A citizen-led campaign scuttled Moses’s 1950s plan to build the Brooklyn-Queens Expressway (BQE) through neighborhood streets. Instead, the highway was cantilevered on two levels below what eventually became one of New York’s favorite attractions, the Brooklyn Heights Promenade. 

Now, more than 60 years later, BQE desperately needs repair. The city has proposed to build a temporary highway on top of the Promenade—effectively obliterating this attraction for many years while the BQE is rebuilt. A six-lane highway would be pushed right up against valuable residential buildings. Businesses that depend on the Promenade would be gone. Neighborhood amenities, like playgrounds and a swimming pool, would also be impacted. At the very least, the city is facing an expensive and protracted legal battle from now-wealthy citizens of Brooklyn Heights over this idea. 

The highway carries 153,000 vehicles per day, including a lot of freight trucks—so eliminating the highway seems unlikely. Brooklyn Heights-based Marc Wouters, a CNU-New York board member and longtime new urbanist urban planner who is trained as an architect, has offered an idea that would save Promenade businesses and cause far less injury to the neighborhood (see rendering at top). 

Marc Wouters at the Brooklyn Heights Promenade with the BQE below. Cropped from The Brooklyn Eagle photo by Mary Frost.

According to The Brooklyn Eagle:

Wouters confronted the BQE problem more than a year ago, when he started looking into ways to make better pedestrian connections across the interstate to the Promenade, Atlantic Avenue, Old Fulton Street or Brooklyn Bridge Park.

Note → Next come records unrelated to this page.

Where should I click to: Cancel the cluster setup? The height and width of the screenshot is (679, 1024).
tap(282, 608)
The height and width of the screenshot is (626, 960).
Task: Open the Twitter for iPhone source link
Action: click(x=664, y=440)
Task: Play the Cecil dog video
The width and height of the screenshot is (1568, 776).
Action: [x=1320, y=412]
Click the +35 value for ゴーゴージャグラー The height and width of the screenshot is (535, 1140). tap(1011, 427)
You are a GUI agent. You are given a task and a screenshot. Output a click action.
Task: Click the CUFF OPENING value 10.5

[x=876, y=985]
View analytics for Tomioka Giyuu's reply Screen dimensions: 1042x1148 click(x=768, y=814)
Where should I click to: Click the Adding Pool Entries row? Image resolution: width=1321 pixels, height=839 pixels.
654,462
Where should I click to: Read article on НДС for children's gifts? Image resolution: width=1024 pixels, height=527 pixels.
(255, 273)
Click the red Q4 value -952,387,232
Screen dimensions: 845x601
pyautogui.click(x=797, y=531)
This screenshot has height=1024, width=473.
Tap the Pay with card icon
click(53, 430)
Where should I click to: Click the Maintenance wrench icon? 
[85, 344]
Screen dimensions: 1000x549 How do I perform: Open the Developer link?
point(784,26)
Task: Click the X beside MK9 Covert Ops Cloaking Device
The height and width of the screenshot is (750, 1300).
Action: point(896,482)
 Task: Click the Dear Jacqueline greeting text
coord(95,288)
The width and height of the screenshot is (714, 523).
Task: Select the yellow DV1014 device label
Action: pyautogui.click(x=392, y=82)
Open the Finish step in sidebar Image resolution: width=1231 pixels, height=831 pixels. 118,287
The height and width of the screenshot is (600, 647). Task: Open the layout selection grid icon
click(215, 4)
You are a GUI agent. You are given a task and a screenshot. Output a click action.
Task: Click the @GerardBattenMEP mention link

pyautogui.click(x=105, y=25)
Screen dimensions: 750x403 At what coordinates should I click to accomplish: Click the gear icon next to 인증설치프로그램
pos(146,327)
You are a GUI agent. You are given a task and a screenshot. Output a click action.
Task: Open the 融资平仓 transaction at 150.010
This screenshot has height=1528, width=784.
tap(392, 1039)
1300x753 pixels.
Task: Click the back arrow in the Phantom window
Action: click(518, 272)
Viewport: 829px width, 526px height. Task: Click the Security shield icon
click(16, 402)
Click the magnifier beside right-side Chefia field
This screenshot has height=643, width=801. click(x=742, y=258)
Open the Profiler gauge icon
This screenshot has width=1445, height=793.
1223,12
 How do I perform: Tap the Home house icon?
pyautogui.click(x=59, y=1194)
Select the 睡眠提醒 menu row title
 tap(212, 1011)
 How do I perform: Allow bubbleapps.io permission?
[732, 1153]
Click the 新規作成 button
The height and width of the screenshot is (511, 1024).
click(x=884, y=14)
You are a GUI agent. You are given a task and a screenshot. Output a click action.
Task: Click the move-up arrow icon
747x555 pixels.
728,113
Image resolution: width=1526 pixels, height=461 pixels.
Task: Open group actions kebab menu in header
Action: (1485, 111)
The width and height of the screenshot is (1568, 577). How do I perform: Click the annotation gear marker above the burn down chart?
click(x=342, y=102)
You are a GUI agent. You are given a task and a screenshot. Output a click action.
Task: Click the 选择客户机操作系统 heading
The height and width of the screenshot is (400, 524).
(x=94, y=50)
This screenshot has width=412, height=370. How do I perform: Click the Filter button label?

“In most cities that I’ve worked in, there is a major highway that serves as an important truck route that also divides neighborhoods,” Wouters said. “And one of the toughest problems in transportation to solve is how to connect the neighborhoods on both sides of the highway, but yet maintain those transportation needs.”

After the city announced its plan to replace the Promenade with the bypass, Brooklyn Heights Association began working with Wouters and other experts to develop a better solution.

Wouters, working pro-bono, notes that there is a “sliver of land” between the Promenade and the Brooklyn Bridge Park that could fit a stacked, temporary, elevated highway. “Our drawings show the bypass could fit in this area with very little interruption to [Brooklyn Bridge Park],” he says.

In an email, Wouters explained to Public Square:

"Like everyone else in CNU, I’m typically advocating for elevated highways to come down and that we look to innovative traffic management to create something better.  The particular circumstances of the BQE are really challenging. It does have some important functions for the regional economy. My solution prevents damage to important historic landmarks and stops a temporary highway from being constructed within footsteps of people’s bedrooms. My solution is hardly perfect, so I’m also working on a long-term plan that is much more context friendly. I’ve only published a brief portion of the work."

Wouters has submitted the idea to the city DOT for review. He hasn’t heard back for several months, but he has put the idea forward for public consideration. Who knows whether Wouters’s idea with be ultimately implemented, but at least residents and city officials can evaluate an alternative to the current plan.